# LaNino's Tortoise Collection



## LaNino (Sep 28, 2011)

Here i try to show my tortoise collection
i have 2 sulcata 1 cherrry head and 3 Radiated tortoise
the photos:










i will upload my radiated tortoise photo later..haha


----------



## AnthonyC (Sep 28, 2011)

Nice pics! It's cool to see the 2 diff types of tortoises side by side. It makes it easy to compare.


----------



## LaNino (Sep 28, 2011)

and here is the radiated tortoises photo:
the bigger one.. about 10 cm




and 2 small radiated torto..around 6 cm


----------



## AnthonyC (Sep 28, 2011)

Those are some real beauties too!


----------



## LaNino (Sep 28, 2011)

thanx haha you seems to be the only one that said it lol\


----------



## DesertGrandma (Sep 28, 2011)

very pretty little torts, especially like your radiateds.


----------



## Torty Mom (Sep 28, 2011)

Very cute herd you have there!!! I love your radi's, soooo beautiful!!! Thanks for sharing!!


----------



## SulcataSquirt (Sep 28, 2011)

Love your herd! I wish we had more than one - but that day will come soon enough. LOVE THEM ALL! So CUTE!!


----------



## drgnfly2265 (Sep 28, 2011)

Nice radiated torts. That is the kind of tort that my hubby is interested in


----------



## Utah Lynn (Sep 28, 2011)

Welcome, LaNino. Those are some very pretty tortoises. Thanks for the pics.


----------



## Claireabbo (Sep 28, 2011)

beautiful torts!


----------



## LaNino (Sep 28, 2011)

DesertGrandma said:


> very pretty little torts, especially like your radiateds.





Torty Mom said:


> Very cute herd you have there!!! I love your radi's, soooo beautiful!!! Thanks for sharing!!

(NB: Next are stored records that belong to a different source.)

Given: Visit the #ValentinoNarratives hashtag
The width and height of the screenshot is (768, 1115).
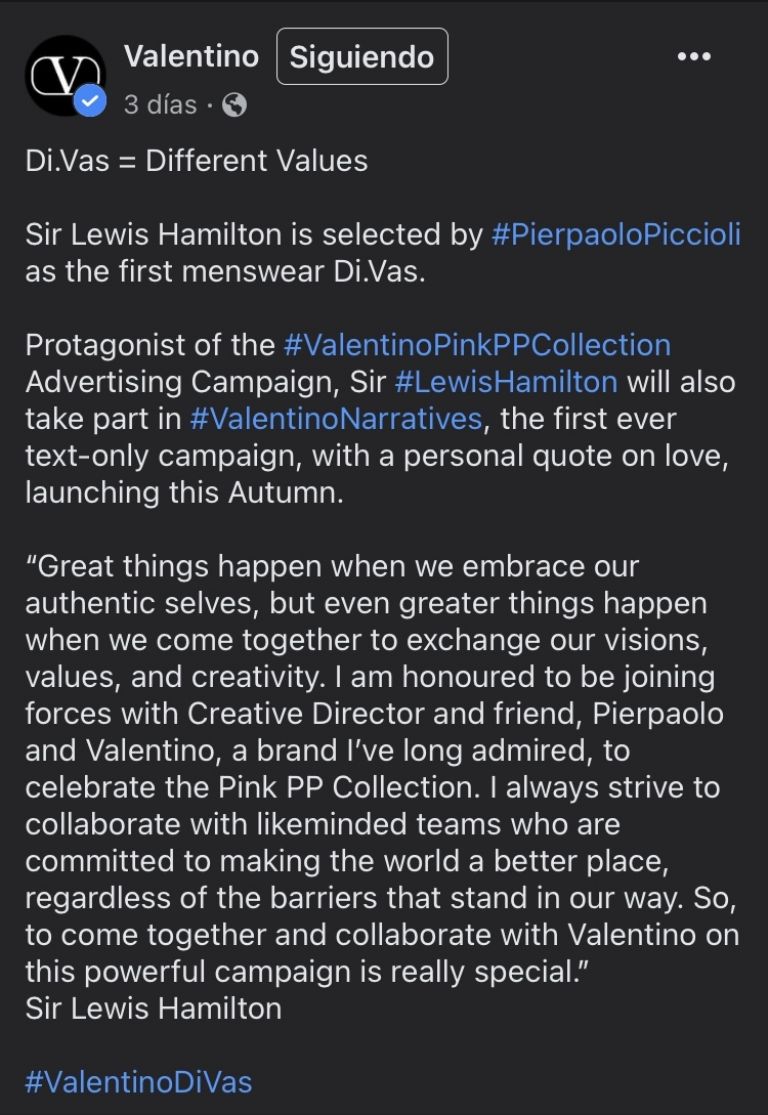Looking at the screenshot, I should click(x=335, y=419).
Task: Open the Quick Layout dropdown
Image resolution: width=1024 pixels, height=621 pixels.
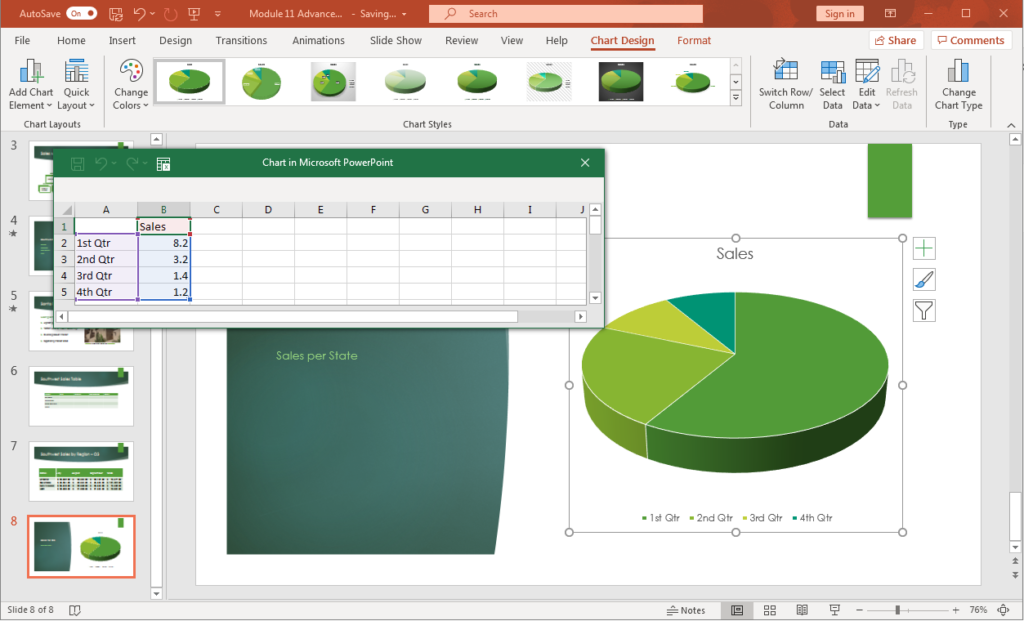Action: pyautogui.click(x=76, y=84)
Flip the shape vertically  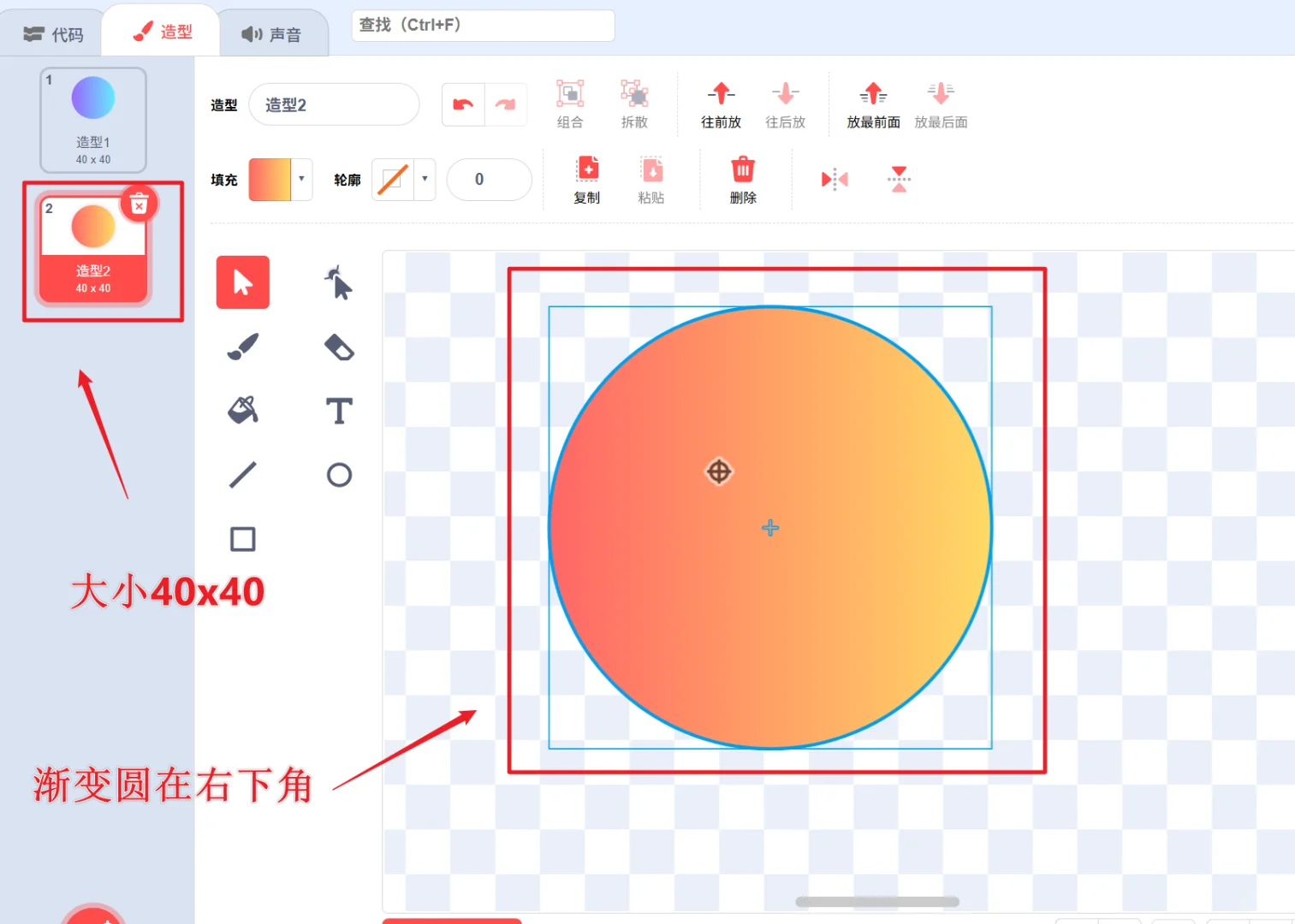click(x=899, y=179)
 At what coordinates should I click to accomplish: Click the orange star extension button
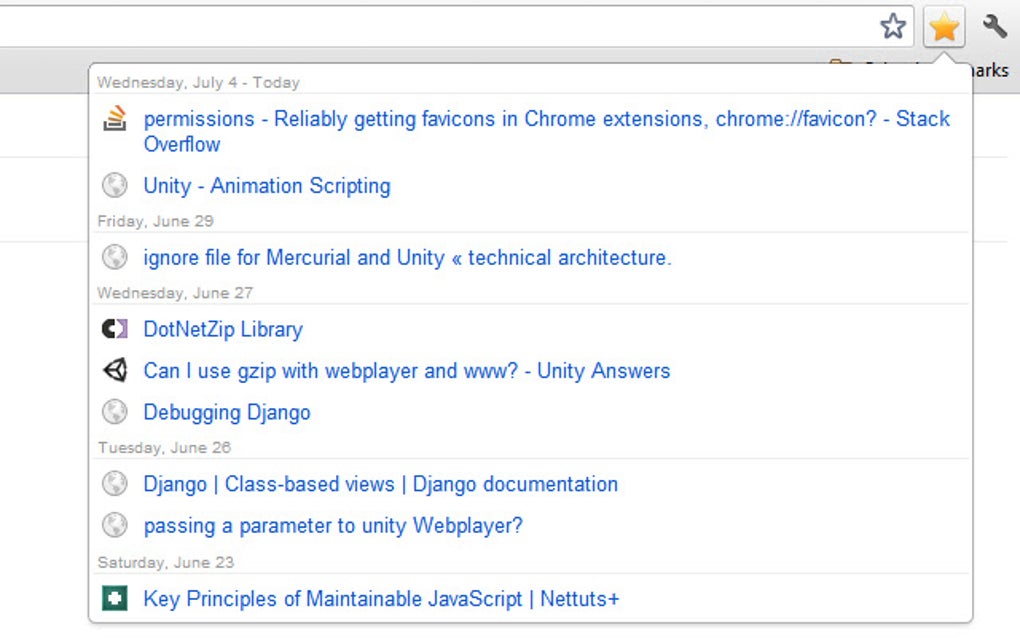point(944,27)
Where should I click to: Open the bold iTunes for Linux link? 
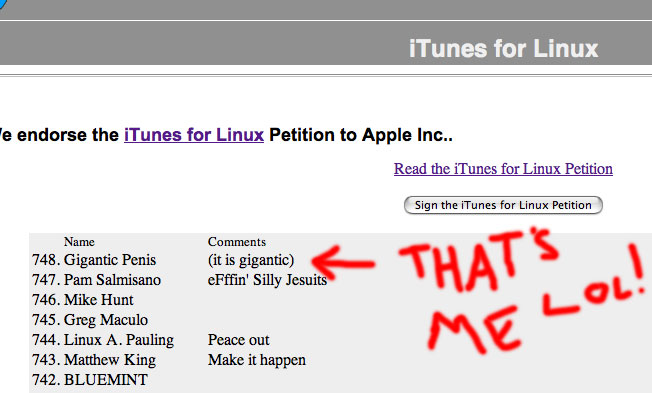(x=194, y=135)
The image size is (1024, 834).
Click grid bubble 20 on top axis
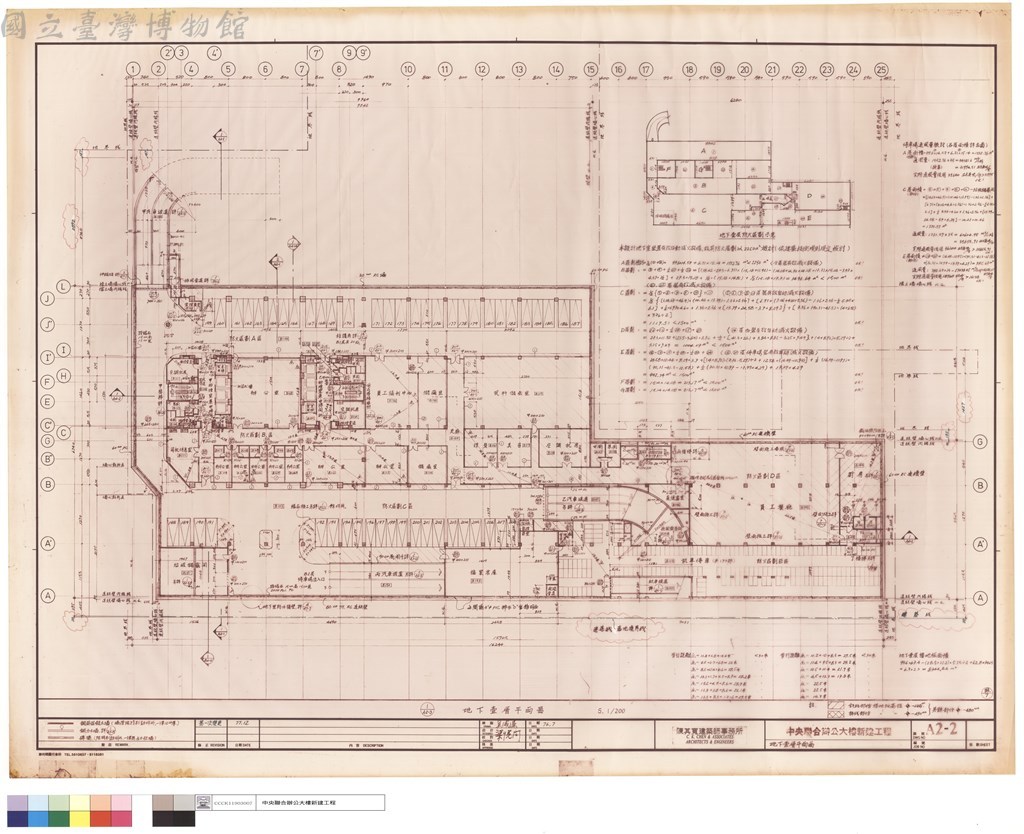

thanx...mine is just ordinary radi though..haha


SulcataSquirt said:


> Love your herd! I wish we had more than one - but that day will come soon enough. LOVE THEM ALL! So CUTE!!


squirt is cuteeee too...hahaha


drgnfly2265 said:


> Nice radiated torts. That is the kind of tort that my hubby is interested in


hope you get one soon.. what tort do you have now?


Utah Lynn said:


> Welcome, LaNino. Those are some very pretty tortoises. Thanks for the pics.


thanx for coming to my thread too..haha


Claireabbo said:


> beautiful torts!



Thanx!!!


----------



## drgnfly2265 (Sep 28, 2011)

We have a sulcata right now and she is pretty much all mine, lol. So I guess letting him have one would be nice, plus I wouldn't mind getting another shelled critter


----------



## ascott (Sep 28, 2011)

Magnificent


----------



## Jacqui (Sep 28, 2011)

Who doesn't like Radiateds?


----------



## l0velesly (Sep 28, 2011)

Nice high-domed radiatas! All your torts look nice!


----------



## LaNino (Sep 28, 2011)

ascott said:


> Magnificent



Thanx ascott.
And thats the one thats got flu, the bigger sulcata..his name is miki..lol


----------



## Malorey (Sep 30, 2011)

All their shells are just so cool & nice looking! Beautiful group you have!


----------



## ALDABRAMAN (Sep 30, 2011)




----------